A few weeks ago, our oldest child, Boo, donned her Disney Princess backpack and lunchbox and walked hand-in-hand with her dad down the sparkling-clean, creatively decorated halls of our new community school to start first grade. She bounced right into her classroom, sat at her desk, and immediately started catching up with her friends, many of whom she already knows from church and other neighborhood gatherings. After snapping several pictures, Brett went to the back of the room and chatted with a handful of other camera-laden parents, until he realized that all the parents—himself included—were actually hanging around the classroom for themselves, not for their children. The kids were all perfectly fine, thank you very much. (What a difference a year makes!) So he finally waved good-bye and headed home.
From day one, Boo has absolutely loved her class. It helps that the new school is Western-themed, so for our horse-loving daughter, it’s a dream come true. (Horses, horses, everywhere!)

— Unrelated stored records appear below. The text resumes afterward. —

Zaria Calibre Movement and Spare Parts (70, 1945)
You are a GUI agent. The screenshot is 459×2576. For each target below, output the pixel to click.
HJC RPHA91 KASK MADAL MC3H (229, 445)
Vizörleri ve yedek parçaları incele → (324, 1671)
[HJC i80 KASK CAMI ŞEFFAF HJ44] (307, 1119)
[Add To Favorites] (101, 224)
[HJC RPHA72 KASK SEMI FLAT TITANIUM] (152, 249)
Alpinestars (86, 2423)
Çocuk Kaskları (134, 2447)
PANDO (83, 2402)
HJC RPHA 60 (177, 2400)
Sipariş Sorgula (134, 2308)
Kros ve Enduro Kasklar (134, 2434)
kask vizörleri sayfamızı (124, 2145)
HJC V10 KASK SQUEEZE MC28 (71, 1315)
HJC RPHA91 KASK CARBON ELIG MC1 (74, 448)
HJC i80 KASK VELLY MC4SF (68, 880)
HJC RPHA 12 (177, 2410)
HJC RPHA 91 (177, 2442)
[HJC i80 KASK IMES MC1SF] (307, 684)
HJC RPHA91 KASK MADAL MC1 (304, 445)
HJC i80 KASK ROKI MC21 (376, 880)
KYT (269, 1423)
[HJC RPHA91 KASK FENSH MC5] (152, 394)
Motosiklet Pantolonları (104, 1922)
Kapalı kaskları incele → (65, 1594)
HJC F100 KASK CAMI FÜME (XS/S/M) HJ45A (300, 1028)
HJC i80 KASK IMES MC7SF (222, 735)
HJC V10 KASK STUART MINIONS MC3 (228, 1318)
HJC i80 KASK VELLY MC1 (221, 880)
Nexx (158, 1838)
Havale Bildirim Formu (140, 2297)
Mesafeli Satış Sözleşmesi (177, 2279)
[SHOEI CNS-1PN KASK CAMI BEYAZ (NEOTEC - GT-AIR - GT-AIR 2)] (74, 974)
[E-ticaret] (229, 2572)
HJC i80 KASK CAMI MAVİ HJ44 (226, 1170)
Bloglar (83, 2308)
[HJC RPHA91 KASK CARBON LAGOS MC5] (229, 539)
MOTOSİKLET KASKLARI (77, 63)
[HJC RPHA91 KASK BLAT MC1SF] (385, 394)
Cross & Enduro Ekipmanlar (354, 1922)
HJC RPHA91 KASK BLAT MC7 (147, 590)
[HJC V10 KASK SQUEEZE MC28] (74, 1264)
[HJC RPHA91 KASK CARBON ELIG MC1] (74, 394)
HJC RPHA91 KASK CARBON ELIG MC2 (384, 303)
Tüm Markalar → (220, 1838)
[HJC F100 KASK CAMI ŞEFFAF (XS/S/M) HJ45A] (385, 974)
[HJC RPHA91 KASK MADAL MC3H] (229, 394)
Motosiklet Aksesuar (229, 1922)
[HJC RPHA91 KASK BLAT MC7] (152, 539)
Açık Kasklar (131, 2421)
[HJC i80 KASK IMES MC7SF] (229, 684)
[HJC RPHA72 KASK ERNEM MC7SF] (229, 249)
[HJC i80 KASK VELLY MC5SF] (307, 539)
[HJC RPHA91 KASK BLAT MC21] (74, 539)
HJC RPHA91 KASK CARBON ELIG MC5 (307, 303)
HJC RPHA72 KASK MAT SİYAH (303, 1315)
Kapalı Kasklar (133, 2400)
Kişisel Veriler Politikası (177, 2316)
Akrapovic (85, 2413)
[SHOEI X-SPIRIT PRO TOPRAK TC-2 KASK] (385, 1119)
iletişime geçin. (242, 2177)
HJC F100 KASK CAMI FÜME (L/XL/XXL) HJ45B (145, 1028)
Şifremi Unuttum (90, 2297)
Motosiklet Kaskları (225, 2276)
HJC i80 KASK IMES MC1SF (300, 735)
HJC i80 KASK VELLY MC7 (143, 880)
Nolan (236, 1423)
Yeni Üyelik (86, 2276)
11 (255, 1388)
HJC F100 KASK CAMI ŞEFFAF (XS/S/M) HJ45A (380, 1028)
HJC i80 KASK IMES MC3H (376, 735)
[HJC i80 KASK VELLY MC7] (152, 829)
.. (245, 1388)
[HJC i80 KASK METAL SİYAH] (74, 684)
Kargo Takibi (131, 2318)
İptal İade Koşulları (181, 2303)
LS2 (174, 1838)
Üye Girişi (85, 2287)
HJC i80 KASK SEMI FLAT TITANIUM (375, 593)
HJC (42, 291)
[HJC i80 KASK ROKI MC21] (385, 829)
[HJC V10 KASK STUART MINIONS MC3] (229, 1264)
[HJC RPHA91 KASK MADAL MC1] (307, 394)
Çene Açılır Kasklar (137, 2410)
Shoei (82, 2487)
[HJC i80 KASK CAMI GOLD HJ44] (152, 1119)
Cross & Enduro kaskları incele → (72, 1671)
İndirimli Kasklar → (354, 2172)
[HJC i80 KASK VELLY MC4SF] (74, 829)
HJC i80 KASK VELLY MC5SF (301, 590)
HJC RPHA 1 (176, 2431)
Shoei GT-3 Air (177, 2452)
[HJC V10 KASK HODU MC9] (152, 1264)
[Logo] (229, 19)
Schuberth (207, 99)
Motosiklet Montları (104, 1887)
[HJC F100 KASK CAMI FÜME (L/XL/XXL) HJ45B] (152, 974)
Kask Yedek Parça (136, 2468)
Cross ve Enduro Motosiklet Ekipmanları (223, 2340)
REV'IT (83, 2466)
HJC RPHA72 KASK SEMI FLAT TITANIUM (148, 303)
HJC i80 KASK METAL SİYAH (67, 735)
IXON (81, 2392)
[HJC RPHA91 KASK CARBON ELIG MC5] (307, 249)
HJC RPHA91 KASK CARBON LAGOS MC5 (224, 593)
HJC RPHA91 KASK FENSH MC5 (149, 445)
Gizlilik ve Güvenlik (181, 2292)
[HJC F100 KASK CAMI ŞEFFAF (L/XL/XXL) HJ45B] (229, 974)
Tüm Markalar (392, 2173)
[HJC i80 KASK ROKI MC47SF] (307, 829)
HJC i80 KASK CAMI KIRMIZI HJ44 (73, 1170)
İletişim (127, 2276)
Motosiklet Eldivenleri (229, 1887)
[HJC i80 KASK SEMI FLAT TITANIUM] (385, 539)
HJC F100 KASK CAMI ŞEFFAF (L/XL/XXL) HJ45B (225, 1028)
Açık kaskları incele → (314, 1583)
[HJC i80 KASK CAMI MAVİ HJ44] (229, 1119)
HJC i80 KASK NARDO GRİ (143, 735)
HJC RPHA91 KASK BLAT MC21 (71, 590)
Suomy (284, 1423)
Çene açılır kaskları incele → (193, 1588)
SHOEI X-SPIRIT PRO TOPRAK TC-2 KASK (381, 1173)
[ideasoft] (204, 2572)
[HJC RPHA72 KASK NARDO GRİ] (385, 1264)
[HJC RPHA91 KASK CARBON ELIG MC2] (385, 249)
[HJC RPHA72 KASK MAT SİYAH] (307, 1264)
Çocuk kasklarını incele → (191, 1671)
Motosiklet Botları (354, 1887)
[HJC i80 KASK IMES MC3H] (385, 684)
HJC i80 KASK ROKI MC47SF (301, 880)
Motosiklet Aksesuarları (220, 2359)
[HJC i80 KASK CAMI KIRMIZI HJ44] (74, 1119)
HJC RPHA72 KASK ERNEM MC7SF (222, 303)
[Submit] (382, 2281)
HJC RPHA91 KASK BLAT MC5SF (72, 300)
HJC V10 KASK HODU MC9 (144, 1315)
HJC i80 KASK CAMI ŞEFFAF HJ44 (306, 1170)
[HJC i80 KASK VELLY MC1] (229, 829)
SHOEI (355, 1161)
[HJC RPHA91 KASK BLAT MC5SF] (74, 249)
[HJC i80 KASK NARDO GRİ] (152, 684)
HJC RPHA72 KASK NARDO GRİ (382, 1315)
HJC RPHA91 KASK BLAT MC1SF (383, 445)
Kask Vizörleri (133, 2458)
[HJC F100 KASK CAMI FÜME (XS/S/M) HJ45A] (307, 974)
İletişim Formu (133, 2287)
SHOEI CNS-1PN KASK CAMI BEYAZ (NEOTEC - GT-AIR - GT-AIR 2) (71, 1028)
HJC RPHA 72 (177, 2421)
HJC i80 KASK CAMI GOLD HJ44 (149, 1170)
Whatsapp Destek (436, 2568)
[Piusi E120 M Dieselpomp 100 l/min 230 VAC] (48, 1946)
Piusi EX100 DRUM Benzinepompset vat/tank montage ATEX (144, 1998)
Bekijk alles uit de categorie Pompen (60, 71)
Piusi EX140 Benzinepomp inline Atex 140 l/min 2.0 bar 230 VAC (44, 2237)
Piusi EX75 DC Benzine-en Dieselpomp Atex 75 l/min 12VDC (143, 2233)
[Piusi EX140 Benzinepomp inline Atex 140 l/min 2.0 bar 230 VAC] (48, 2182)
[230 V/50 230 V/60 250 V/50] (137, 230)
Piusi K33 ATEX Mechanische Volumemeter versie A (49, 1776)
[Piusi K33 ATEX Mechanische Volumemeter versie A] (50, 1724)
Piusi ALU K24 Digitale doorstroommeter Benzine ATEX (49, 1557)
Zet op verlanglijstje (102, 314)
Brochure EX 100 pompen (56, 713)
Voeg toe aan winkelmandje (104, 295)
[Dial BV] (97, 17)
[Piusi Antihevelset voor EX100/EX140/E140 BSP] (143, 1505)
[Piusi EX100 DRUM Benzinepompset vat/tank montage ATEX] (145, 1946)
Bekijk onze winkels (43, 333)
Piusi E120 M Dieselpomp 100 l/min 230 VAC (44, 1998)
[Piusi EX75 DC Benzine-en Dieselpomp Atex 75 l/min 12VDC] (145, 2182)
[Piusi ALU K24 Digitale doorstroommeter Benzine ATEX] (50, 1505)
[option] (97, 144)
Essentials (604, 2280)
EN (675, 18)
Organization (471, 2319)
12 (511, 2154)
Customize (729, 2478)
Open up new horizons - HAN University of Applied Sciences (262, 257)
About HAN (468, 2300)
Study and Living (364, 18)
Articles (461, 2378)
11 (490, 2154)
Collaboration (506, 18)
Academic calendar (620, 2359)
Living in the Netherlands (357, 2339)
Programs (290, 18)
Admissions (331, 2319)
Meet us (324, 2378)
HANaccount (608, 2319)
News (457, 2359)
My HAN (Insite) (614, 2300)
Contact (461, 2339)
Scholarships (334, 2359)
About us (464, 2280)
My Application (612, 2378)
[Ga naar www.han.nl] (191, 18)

At the end of the first week, Boo came home with a note from the teacher saying she had been selected as “Ranch Hand of the Week” and could bring a few pictures to share with the class. Not surprisingly, she made a beeline for my closet, in search of the dozens of photos we took during our summer trek to Aunt Jude’s horse farm in North Carolina.
As she was sorting through the pile of pictures and deciding which ones to bring to school (the one of her riding gentle Tessie... the one where she’s grooming the more rambunctious Bill… one of her helping walk the feisty foal Jake back to the stable…), she said to me, rather offhandedly, “You know what, Mom? If Ms. F’s class was like a body, then Ms. F would be the brain. Right, Mom?”
You'd think I'd be used to these totally off-the-wall questions by now.
Um, where on earth did THAT come from? Did Brett preach about the Bible’s analogy of the church being a body recently? Deciding to just wait and see where this was headed, I commented, “Sure, honey. That sounds about right. Your teacher would be the brain of the class.”
Boo was quiet for the next minute or so as she continued to sort through her pictures. Then she looked up at me and said, “Well, if Ms. F is the brain, I know what I would be.”
“What’s that, honey?” Since we were looking at pictures of the horse farm, I was thinking, Maybe the cowboy hat? The spurs?
Instead, I was completely surprised at her answer:
“If my class were a body,” she continued, “I’d be the smile.”
I thought my heart would simply burst with pride.
Yes, honey, that’s exactly what you’d be.